Exercise description: Only the lines from the line containing "Your Phone number (763, 985)" to the end of the entries should be repeated, exactly as they appear.

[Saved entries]
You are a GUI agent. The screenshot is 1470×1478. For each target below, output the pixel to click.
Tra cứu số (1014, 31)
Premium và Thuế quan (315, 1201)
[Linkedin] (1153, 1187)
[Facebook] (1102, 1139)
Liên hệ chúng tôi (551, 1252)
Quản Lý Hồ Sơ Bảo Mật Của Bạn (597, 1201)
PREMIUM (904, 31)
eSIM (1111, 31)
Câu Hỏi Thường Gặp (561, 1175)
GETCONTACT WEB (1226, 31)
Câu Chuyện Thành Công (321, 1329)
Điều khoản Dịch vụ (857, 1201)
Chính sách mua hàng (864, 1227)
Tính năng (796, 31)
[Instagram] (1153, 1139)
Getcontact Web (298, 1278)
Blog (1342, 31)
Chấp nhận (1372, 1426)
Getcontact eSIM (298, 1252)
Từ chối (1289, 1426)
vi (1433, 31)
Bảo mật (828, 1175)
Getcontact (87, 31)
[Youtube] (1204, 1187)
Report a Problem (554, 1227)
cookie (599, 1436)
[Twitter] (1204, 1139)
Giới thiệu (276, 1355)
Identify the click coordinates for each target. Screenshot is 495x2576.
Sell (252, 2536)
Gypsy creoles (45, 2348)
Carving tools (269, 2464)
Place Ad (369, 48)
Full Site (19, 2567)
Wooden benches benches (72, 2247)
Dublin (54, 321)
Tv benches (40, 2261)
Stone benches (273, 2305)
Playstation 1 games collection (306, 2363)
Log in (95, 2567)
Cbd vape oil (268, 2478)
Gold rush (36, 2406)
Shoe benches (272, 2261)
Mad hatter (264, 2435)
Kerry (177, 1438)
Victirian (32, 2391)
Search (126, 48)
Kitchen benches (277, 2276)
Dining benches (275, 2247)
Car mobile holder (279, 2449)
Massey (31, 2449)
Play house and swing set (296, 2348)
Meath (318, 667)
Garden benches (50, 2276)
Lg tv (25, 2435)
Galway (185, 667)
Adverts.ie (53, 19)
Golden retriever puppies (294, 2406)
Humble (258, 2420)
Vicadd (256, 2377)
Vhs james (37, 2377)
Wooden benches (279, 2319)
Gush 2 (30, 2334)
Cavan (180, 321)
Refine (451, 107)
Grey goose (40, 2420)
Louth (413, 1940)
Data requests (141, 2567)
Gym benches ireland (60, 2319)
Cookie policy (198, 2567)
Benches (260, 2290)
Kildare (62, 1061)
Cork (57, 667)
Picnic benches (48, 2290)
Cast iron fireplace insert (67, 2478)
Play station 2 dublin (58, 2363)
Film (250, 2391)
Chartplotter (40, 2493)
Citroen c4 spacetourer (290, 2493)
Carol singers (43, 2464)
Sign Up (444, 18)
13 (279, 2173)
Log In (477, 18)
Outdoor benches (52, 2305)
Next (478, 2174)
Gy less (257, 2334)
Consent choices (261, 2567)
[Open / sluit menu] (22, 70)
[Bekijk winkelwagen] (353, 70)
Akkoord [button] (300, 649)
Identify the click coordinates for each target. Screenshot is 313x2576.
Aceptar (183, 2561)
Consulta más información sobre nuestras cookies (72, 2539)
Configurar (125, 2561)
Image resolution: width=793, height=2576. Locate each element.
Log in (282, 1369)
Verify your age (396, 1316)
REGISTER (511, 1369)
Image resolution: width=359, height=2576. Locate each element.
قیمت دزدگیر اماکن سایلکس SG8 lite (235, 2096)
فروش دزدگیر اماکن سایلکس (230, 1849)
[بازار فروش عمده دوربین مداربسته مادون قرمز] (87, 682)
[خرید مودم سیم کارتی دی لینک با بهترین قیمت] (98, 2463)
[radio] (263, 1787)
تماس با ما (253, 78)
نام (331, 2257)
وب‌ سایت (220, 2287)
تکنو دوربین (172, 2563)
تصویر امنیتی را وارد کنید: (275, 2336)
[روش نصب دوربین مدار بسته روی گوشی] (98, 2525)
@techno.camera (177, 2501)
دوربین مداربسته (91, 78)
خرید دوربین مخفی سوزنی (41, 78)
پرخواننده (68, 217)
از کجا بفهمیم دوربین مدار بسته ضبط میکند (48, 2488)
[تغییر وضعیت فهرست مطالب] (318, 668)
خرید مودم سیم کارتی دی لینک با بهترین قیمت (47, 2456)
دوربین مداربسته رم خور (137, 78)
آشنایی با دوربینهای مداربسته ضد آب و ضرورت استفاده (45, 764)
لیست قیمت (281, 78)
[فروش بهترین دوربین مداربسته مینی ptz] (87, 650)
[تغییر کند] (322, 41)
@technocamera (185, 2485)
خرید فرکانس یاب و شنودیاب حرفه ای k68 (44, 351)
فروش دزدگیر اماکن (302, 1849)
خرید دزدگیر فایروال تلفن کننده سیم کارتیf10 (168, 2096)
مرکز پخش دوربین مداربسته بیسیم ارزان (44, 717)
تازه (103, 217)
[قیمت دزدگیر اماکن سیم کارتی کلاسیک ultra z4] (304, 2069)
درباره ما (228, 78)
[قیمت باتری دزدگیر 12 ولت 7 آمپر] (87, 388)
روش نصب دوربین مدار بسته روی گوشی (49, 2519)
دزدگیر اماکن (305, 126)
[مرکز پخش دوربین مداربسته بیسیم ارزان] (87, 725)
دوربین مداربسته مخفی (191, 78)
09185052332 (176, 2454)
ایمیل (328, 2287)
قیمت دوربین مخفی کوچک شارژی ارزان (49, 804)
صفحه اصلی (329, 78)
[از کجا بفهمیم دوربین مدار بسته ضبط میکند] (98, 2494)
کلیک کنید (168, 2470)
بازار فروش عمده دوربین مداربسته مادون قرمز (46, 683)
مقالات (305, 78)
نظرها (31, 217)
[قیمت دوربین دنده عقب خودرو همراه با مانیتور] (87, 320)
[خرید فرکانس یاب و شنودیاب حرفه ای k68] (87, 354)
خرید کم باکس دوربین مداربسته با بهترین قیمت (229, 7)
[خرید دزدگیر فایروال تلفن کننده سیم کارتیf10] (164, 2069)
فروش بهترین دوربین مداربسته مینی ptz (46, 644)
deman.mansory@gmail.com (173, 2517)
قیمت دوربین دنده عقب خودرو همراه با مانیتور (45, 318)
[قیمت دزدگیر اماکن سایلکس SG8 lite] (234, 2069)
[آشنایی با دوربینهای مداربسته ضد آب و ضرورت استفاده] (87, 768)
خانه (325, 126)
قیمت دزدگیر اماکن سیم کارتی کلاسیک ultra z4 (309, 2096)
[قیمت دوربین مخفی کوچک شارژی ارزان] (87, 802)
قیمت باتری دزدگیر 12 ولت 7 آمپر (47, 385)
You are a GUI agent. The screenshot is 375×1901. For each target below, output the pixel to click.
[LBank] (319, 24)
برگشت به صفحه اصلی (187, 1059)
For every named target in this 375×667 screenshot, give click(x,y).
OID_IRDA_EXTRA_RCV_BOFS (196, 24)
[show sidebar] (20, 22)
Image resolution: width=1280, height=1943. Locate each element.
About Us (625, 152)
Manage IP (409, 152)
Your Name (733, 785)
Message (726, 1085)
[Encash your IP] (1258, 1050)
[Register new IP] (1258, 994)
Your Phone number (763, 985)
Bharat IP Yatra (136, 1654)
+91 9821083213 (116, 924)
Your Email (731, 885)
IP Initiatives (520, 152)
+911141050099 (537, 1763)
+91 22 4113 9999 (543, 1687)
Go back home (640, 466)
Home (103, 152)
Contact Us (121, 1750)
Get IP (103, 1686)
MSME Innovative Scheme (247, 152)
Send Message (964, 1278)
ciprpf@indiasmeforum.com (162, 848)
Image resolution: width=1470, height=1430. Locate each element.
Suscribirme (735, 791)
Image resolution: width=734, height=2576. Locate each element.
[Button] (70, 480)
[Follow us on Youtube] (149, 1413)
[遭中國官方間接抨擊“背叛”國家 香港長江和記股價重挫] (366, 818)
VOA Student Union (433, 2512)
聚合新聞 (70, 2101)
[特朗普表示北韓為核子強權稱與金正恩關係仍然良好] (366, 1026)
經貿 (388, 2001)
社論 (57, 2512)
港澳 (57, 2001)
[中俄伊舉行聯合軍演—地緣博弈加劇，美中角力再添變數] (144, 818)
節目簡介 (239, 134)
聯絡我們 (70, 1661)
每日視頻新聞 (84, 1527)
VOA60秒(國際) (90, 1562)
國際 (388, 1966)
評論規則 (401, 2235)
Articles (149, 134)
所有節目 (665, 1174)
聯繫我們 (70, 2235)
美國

Output:
Your Phone number (763, 985)
Bharat IP Yatra (136, 1654)
+91 9821083213 (116, 924)
Your Email (731, 885)
IP Initiatives (520, 152)
+911141050099 (537, 1763)
+91 22 4113 9999 (543, 1687)
Go back home (640, 466)
Home (103, 152)
Contact Us (121, 1750)
Get IP (103, 1686)
MSME Innovative Scheme (247, 152)
Send Message (964, 1278)
ciprpf@indiasmeforum.com (162, 848)
Image resolution: width=1470, height=1430. Locate each element.
Suscribirme (735, 791)
Image resolution: width=734, height=2576. Locate each element.
[Button] (70, 480)
[Follow us on Youtube] (149, 1413)
[遭中國官方間接抨擊“背叛”國家 香港長江和記股價重挫] (366, 818)
VOA Student Union (433, 2512)
聚合新聞 (70, 2101)
[特朗普表示北韓為核子強權稱與金正恩關係仍然良好] (366, 1026)
經貿 (388, 2001)
社論 (57, 2512)
港澳 (57, 2001)
[中俄伊舉行聯合軍演—地緣博弈加劇，美中角力再添變數] (144, 818)
節目簡介 (239, 134)
聯絡我們 (70, 1661)
每日視頻新聞 (84, 1527)
VOA60秒(國際) (90, 1562)
國際 (388, 1966)
評論規則 (401, 2235)
Articles (149, 134)
所有節目 (665, 1174)
聯繫我們 (70, 2235)
美國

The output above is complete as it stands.